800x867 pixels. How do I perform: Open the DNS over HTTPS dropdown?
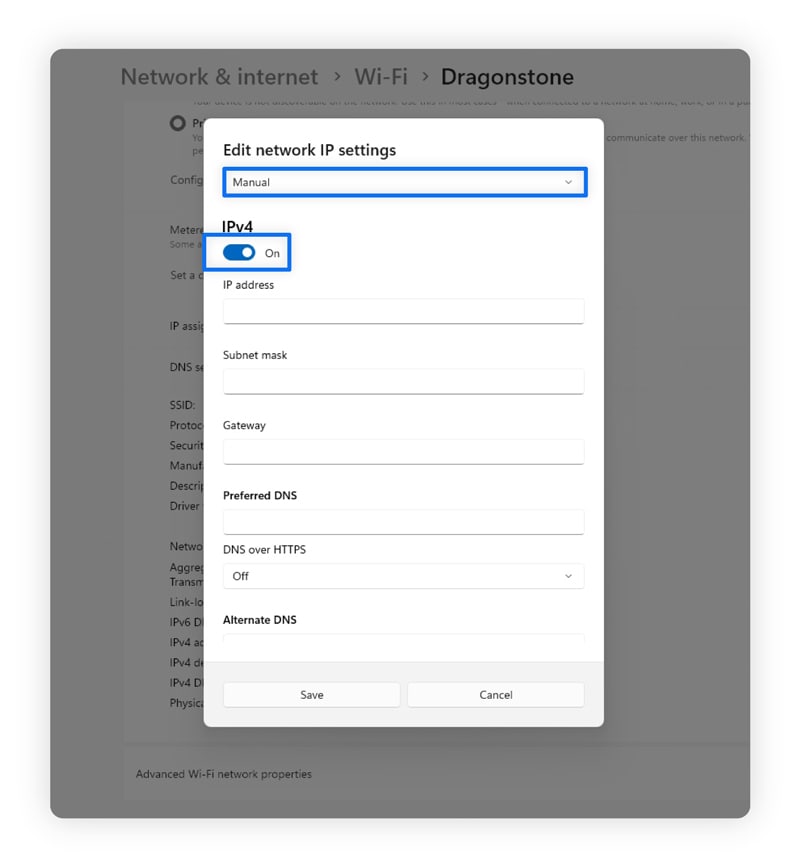[403, 576]
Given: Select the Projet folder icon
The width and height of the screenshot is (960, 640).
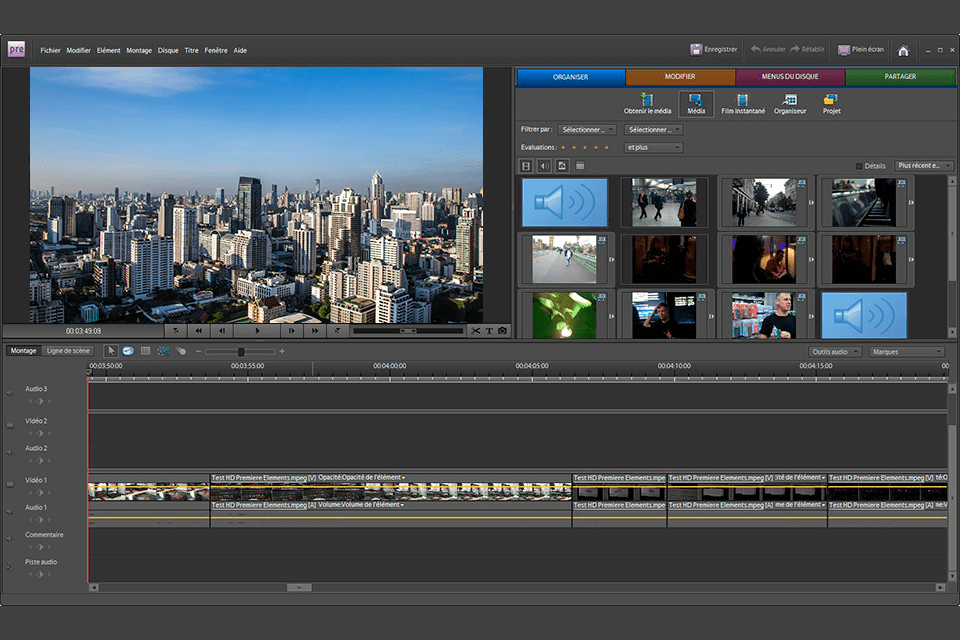Looking at the screenshot, I should tap(830, 100).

Task requirements> Leaving the pictures aside, transcribe only the lines from the one containing "Given: Select the Projet folder icon" to the final line of the listing above, inclusive, exactly as they appear.

Exercise result>
Given: Select the Projet folder icon
The width and height of the screenshot is (960, 640).
Looking at the screenshot, I should tap(830, 100).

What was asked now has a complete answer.